Когда-то особняк воспринимался дворцом – а особенно возносились ввысь своды мраморных стен, холодных даже в июльскую жару, а пестрые узоры на декоративных окнах чудились далекими, как звезды. Теперь Целест вырос, и разноцветные витражи мерцали, словно переспелые плоды на деревьях – высоко, но можно дотянуться. Иллюзия, однако, приятная иллюзия.
"Но иллюзии – не ипостась воина", улыбнулся он, поднимаясь по смягченным ковровой дорожкой ступеням.
Мелькнули лиловыми тенями слуги, умудряясь даже на довольно узкой лестнице не столкнуться с визитерами. Целест хорошо запоминал лица, однако лакеев отца невозможно было отличить друг от друга, словно их отливали из легкого алюминия, красили в нужный цвет и запускали шнырять по домам и улицам, кланяться и исполнять поручения.
"Если кто-то из них станет одержимым, и не определишь – который", – Целест тронул браслет, и перепрыгнул через три ступеньки. Элоиза ожидала его…и Вербена тоже.

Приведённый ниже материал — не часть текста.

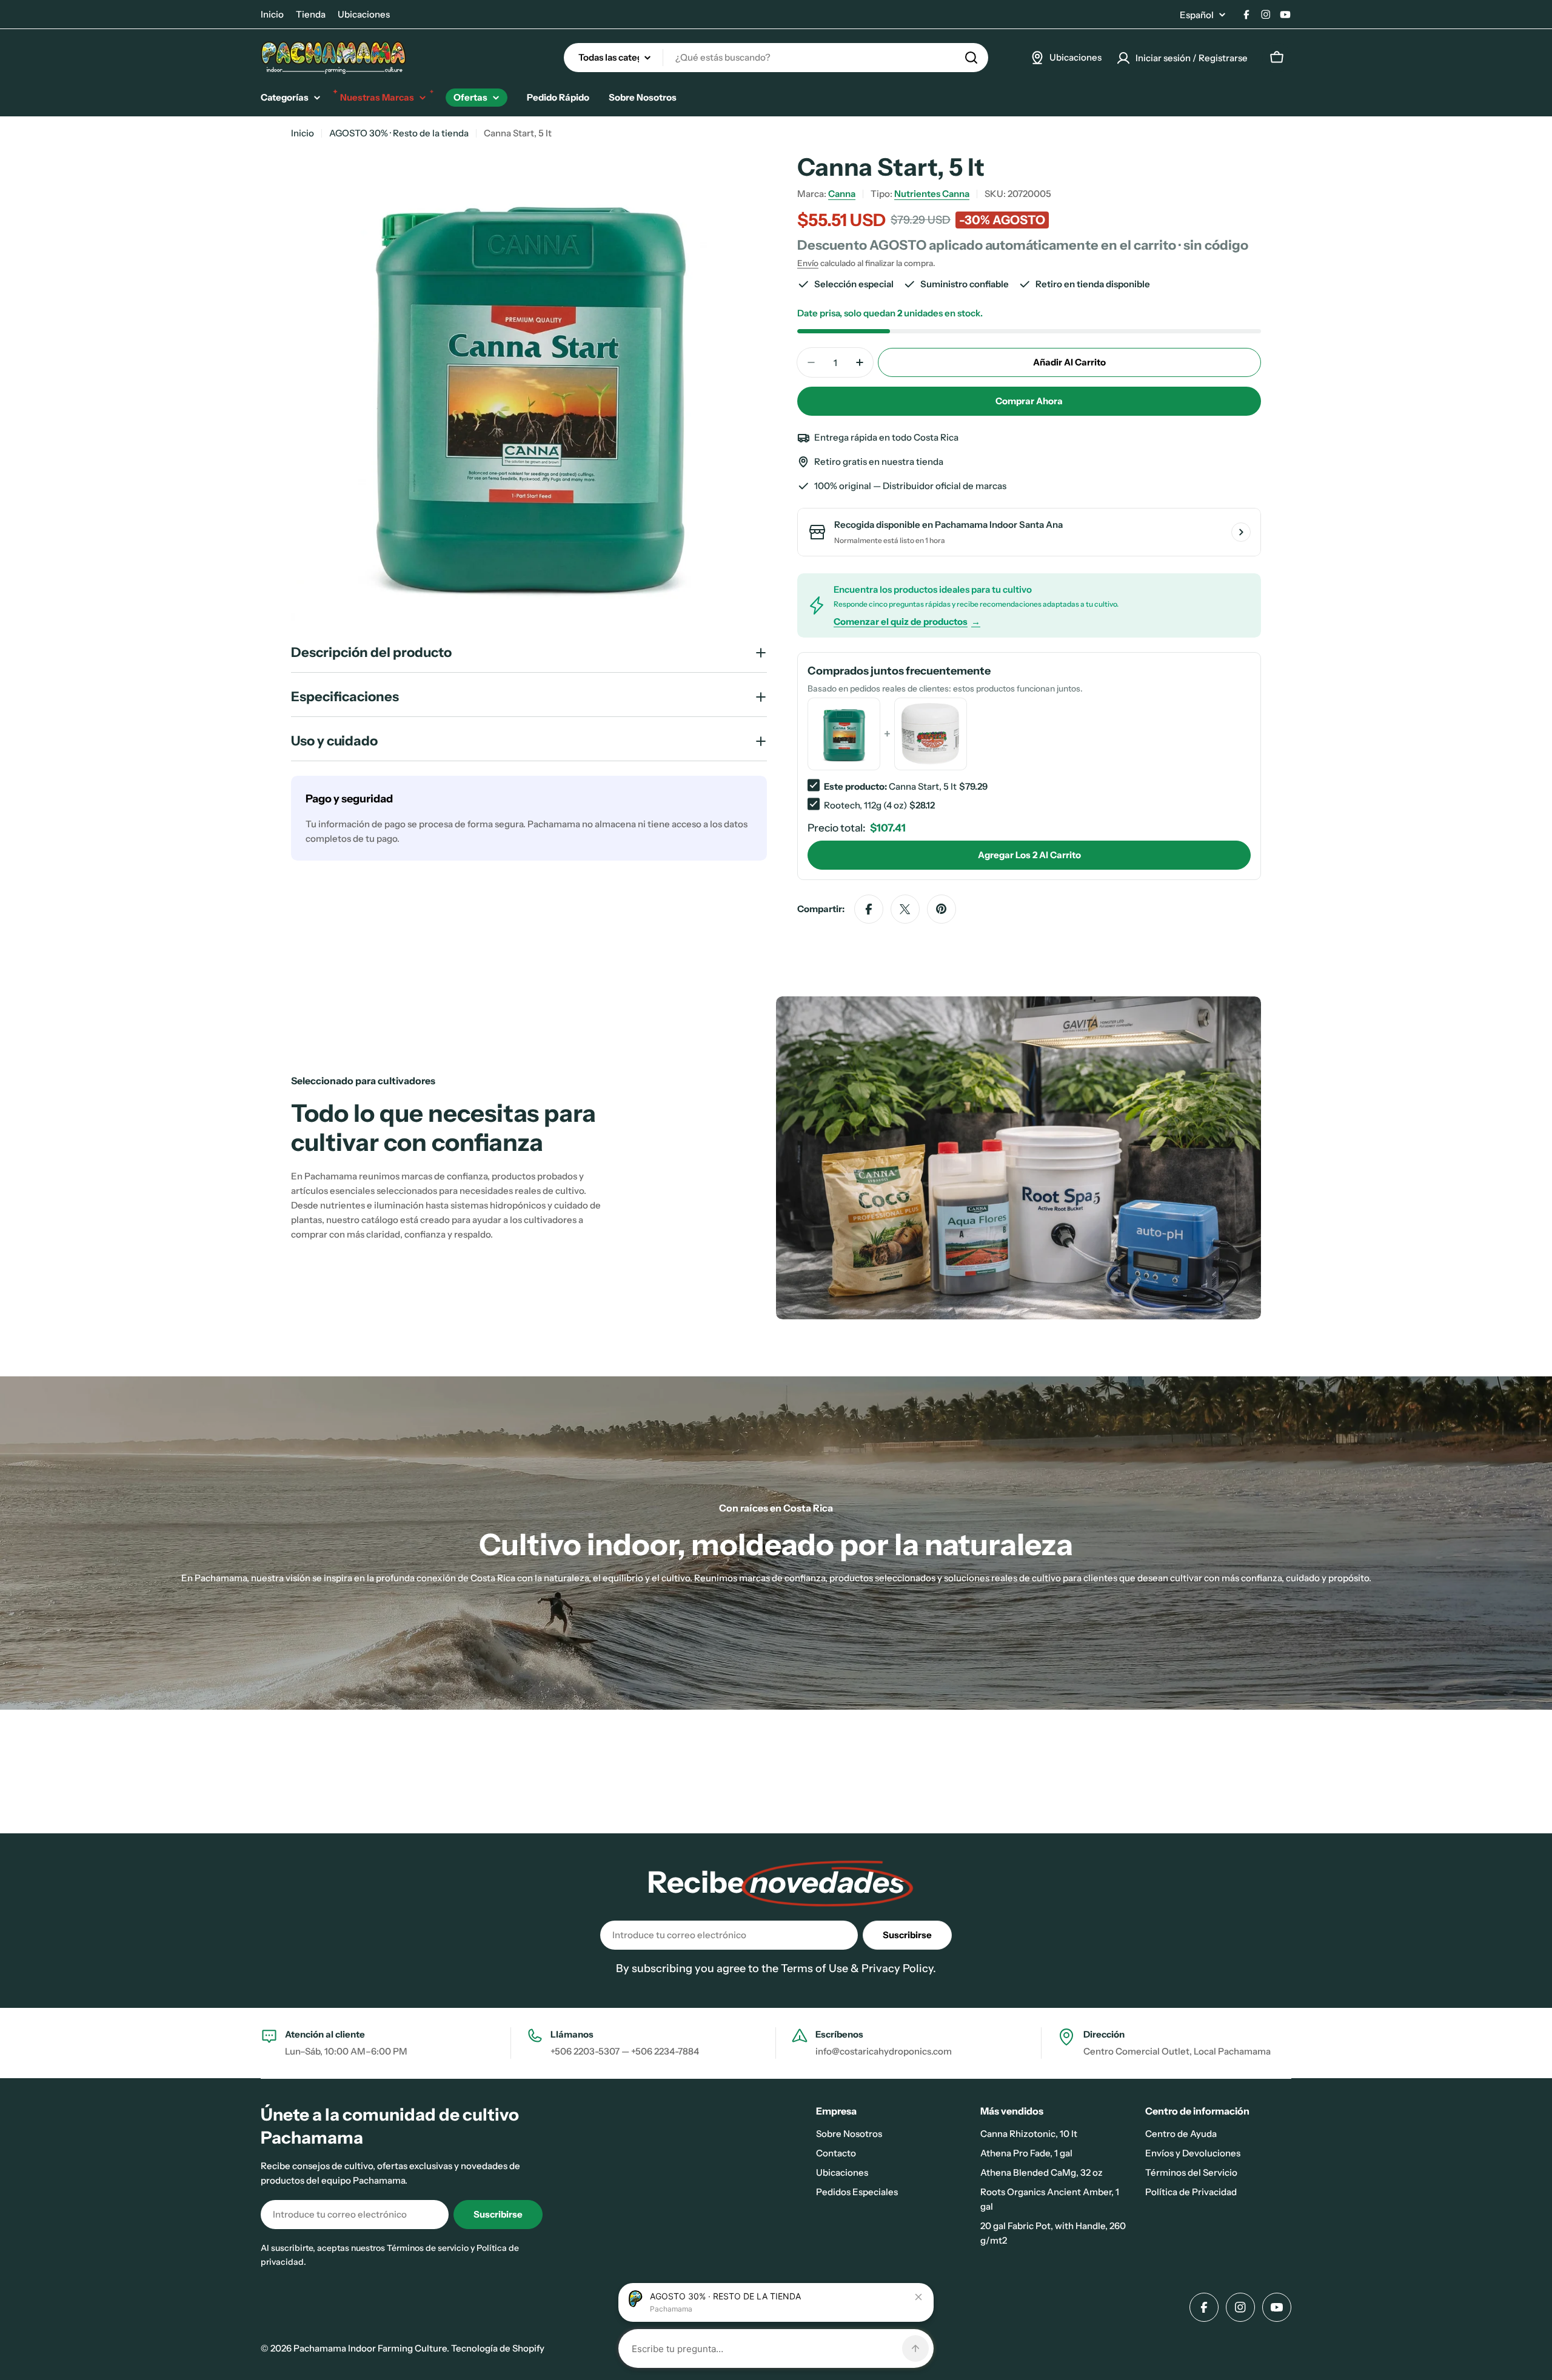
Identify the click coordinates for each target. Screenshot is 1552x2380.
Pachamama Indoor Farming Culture (370, 2348)
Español (1197, 14)
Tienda (311, 14)
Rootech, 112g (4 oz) (865, 805)
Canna (841, 193)
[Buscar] (971, 57)
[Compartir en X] (905, 909)
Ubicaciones (364, 14)
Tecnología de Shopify (497, 2348)
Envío (807, 263)
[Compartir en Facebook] (868, 909)
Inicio (272, 14)
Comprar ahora (1029, 401)
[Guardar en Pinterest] (941, 909)
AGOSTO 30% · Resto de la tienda (399, 133)
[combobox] (776, 57)
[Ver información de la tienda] (1241, 532)
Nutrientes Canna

По просьбе девочек переоборудовали две комнаты – спальни раздельно, хотя можно перебираться друг к другу, а гостиная общая. "Дальней родственнице" не отказывали ни в чем, хотя порой Целест задавался саркастичным вопросом – потакали бы Вербене в каждом капризе, не стань она "богиней Виндикара и всей Империи Эсколер", или же постепенно статус ее упал бы до "приживалки"?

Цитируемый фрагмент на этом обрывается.